On 12 November 1976, the President of the Italian Republic Giovanni Leone assigned with decree 846 the flag and traditions of the 9th Engineer Regiment to the battalion. The battalion also received the traditions of all engineer units, which had served with the "Centauro" divisions.

In 1986, the Armored Division "Centauro" was disbanded. Consequently, on 1 August 1986, the battalion was renamed 131st Sappers Battalion "Ticino" and, on 1 November 1986, the battalion was transferred to the 3rd Army Corps' Engineer Command. On 10 January 1987, the battalion formed a third sappers company, and on 22 January of the same year, the Command and Park Company split into a Command and Services Company and a Special Equipment Company.
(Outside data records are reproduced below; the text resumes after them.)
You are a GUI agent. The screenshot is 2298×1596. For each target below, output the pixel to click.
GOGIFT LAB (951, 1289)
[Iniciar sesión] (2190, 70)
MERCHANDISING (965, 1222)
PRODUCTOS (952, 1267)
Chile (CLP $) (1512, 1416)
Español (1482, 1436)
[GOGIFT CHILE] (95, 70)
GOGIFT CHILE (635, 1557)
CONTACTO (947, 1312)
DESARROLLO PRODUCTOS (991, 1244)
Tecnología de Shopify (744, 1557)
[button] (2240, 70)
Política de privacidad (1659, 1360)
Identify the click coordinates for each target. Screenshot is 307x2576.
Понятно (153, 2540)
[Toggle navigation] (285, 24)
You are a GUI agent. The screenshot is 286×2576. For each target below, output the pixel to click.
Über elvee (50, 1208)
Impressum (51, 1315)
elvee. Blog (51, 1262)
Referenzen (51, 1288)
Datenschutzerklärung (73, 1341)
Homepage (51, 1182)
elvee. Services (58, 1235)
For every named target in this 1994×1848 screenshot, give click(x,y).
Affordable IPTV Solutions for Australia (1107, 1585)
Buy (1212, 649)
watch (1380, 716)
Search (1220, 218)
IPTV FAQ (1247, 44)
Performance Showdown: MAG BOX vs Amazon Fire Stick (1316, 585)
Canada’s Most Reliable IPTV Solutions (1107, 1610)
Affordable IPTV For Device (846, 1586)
Afterwards the battalion consisted of the following units:

- 131st Sappers Battalion "Ticino", in Novara
  - Command and Services Company
  - 1st Sappers Company
  - 2nd Sappers Company
  - 3rd Sappers Company
  - Special Equipment Company

=== Recent times ===
On 6 June 1993, the 131st Sappers Battalion "Ticino" transferred the flag of the 9th Engineer Regiment to the Shrine of the Flags in the Vittoriano in Rome for safekeeping. Four days later, on 10 June 1993, the battalion was disbanded and part of its personnel joined the 3rd Engineer Battalion "Lario".